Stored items
--- START ---
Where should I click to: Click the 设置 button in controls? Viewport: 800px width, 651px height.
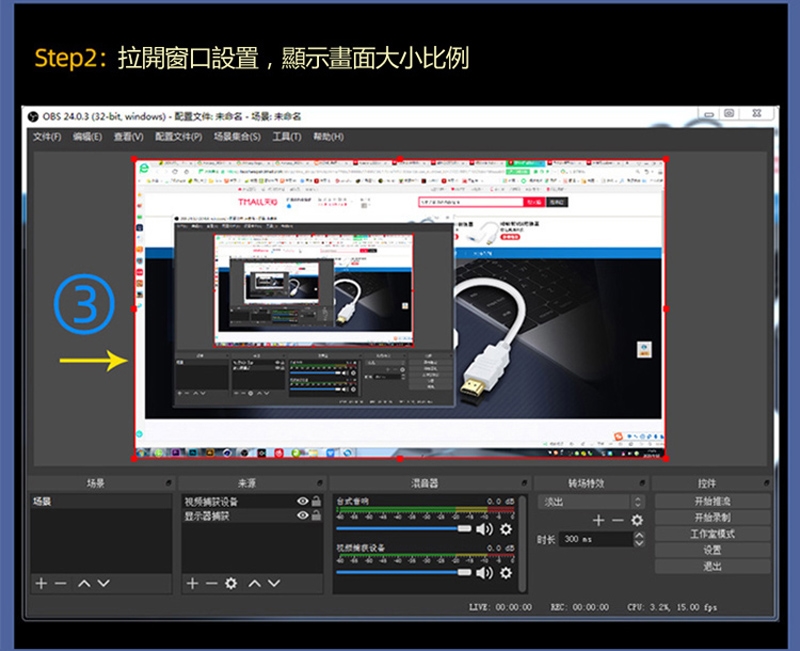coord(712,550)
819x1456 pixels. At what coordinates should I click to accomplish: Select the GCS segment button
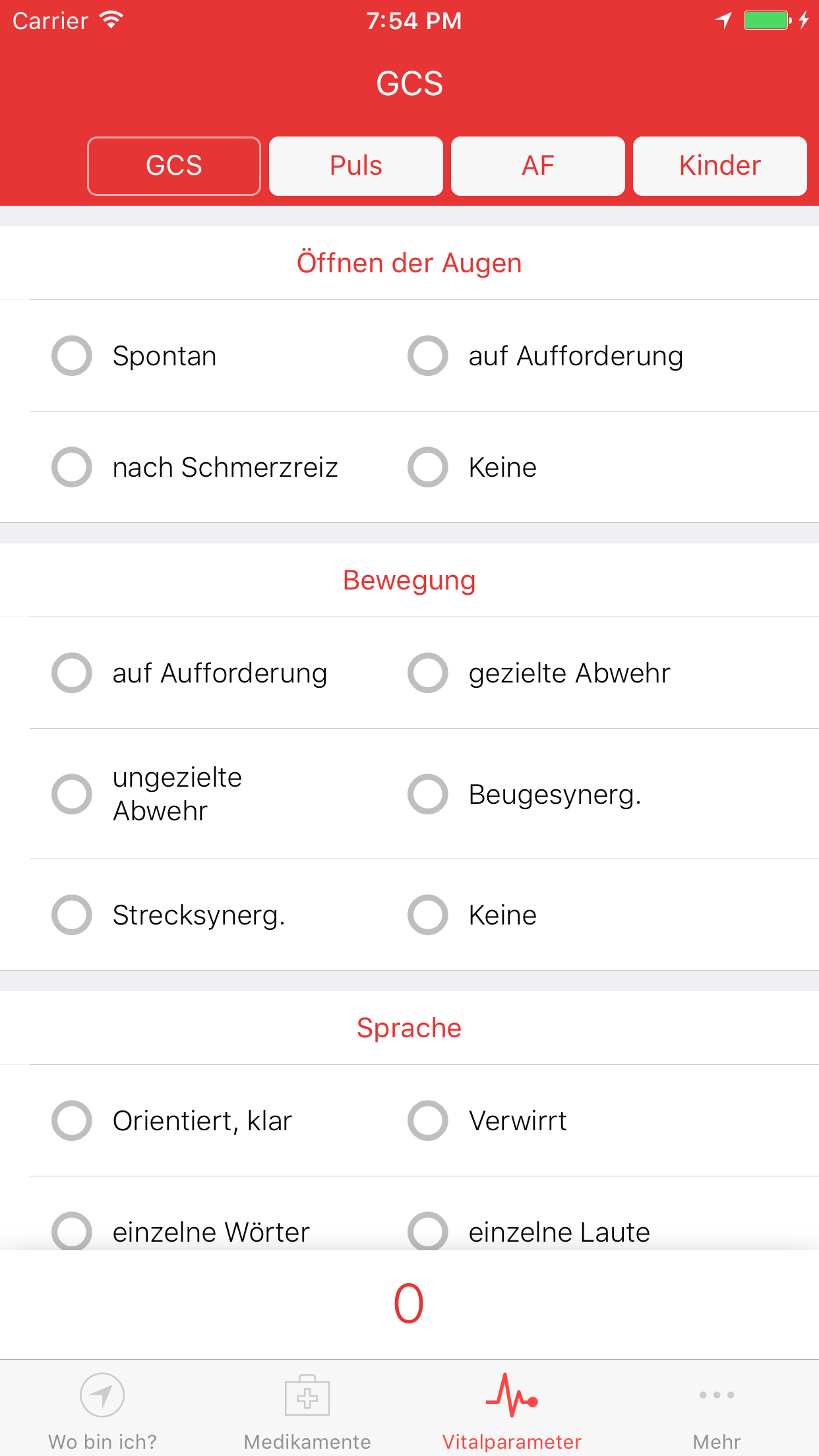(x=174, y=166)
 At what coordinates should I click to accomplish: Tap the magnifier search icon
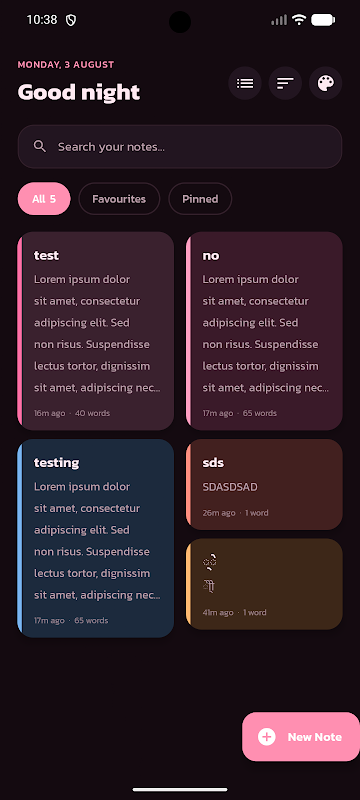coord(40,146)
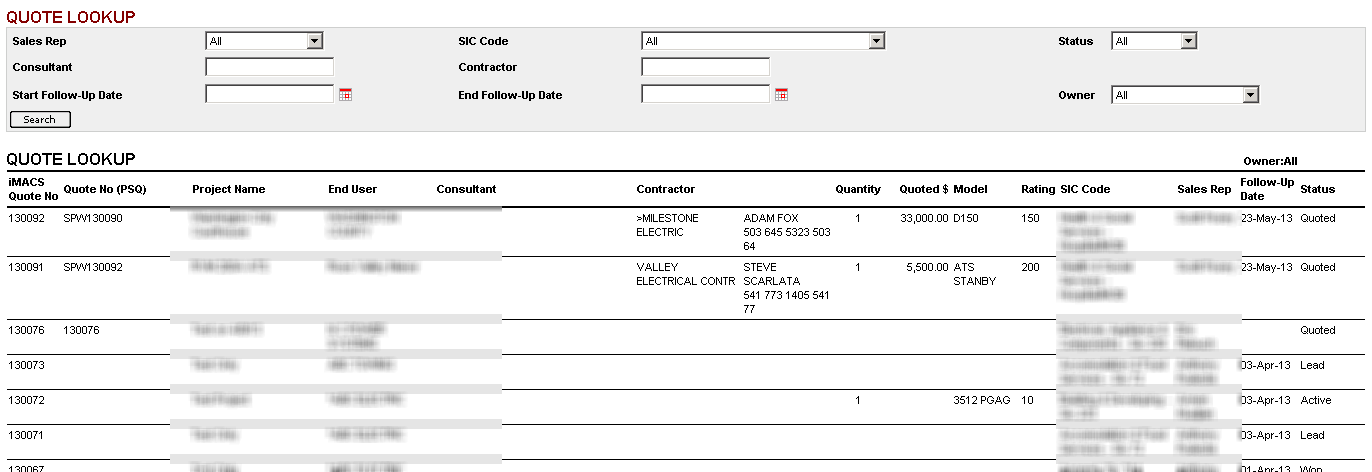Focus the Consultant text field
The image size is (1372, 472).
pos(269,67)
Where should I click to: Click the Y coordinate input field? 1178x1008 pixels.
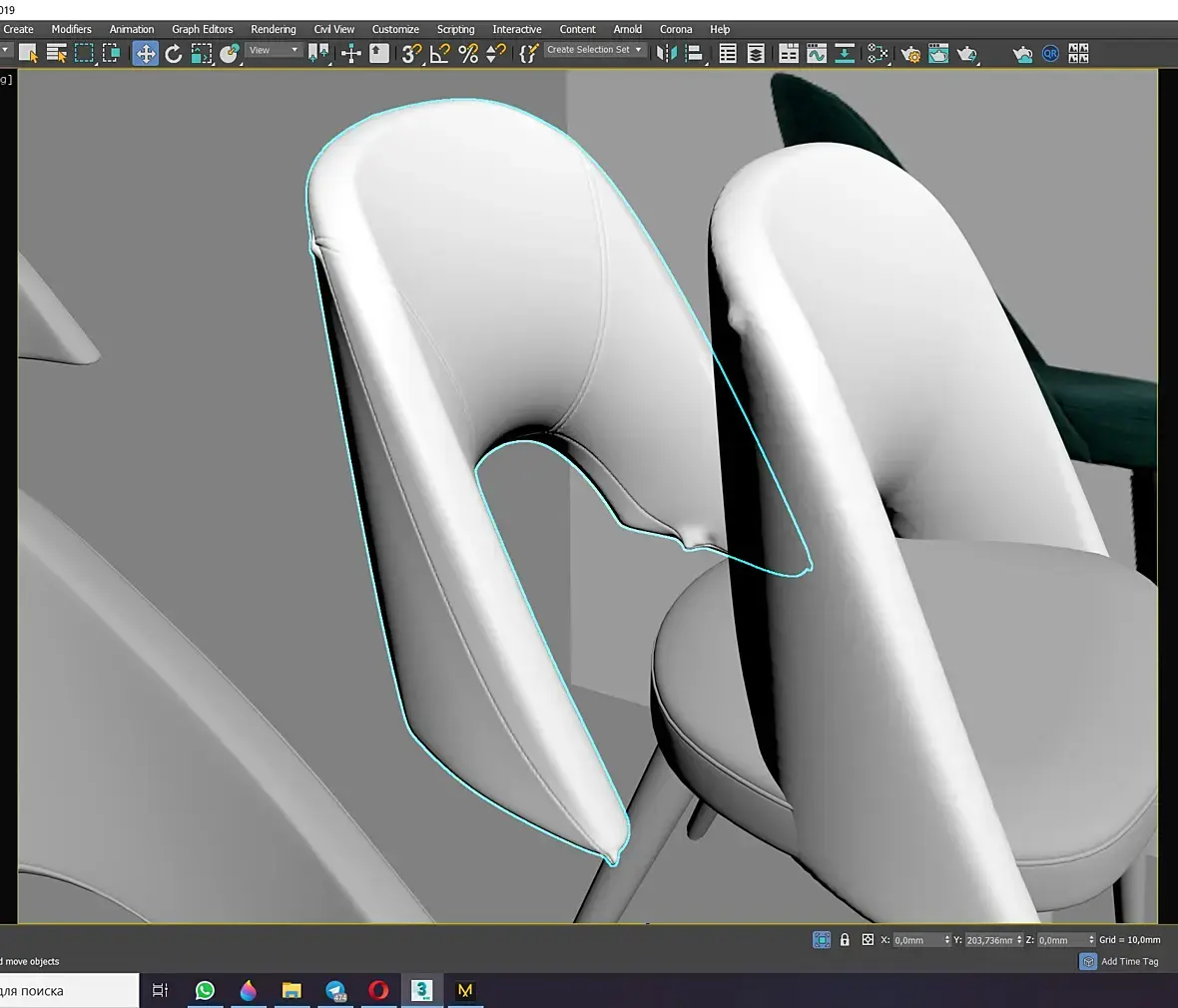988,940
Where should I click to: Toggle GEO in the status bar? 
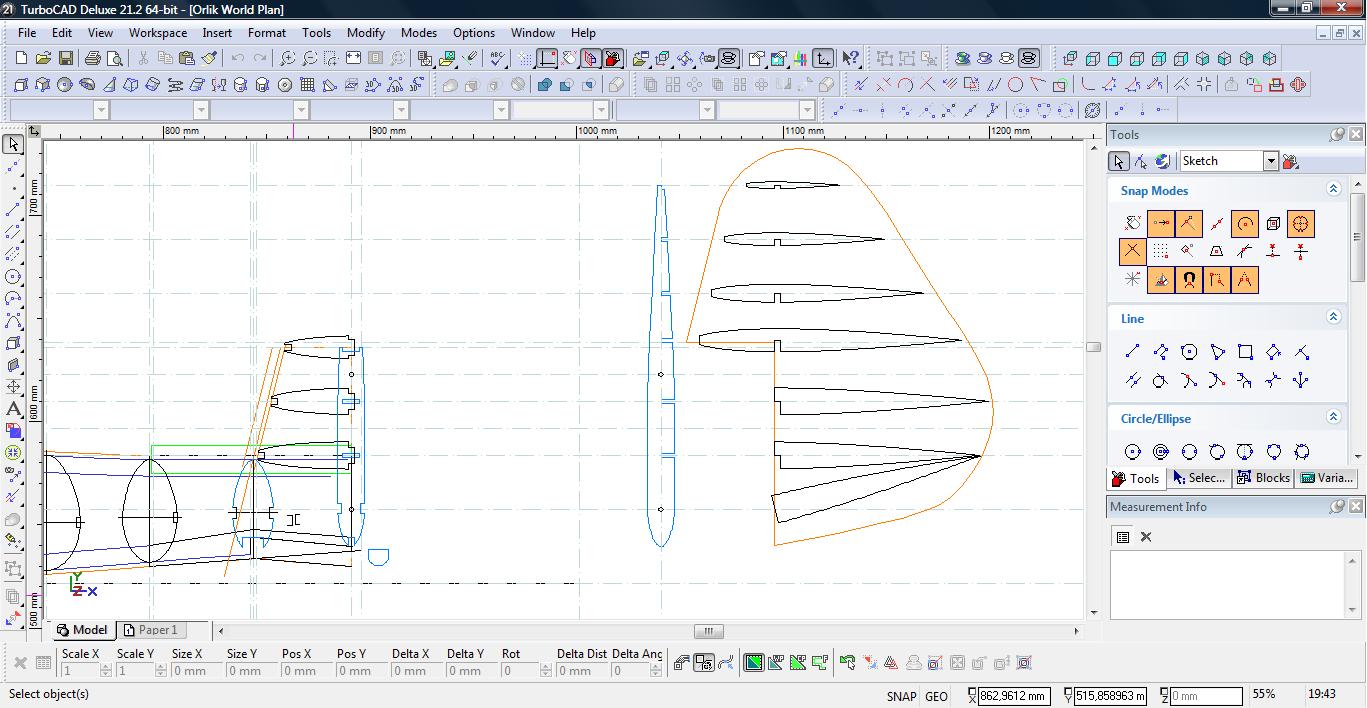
--- END ---
(Work item) A precise copy of each record, with the images removed, should be output.

(Solved exercise)
Where should I click to: Click the 设置 button in controls? Viewport: 800px width, 651px height.
coord(712,550)
819x1456 pixels. At what coordinates should I click to accomplish: Select the GCS segment button
(x=174, y=166)
 At what coordinates should I click to accomplish: Tap the magnifier search icon
coord(40,146)
Focus the Consultant text field
The image size is (1372, 472).
pos(269,67)
Where should I click to: Click the Y coordinate input field? 1178x1008 pixels.
988,940
Where should I click to: Toggle GEO in the status bar? 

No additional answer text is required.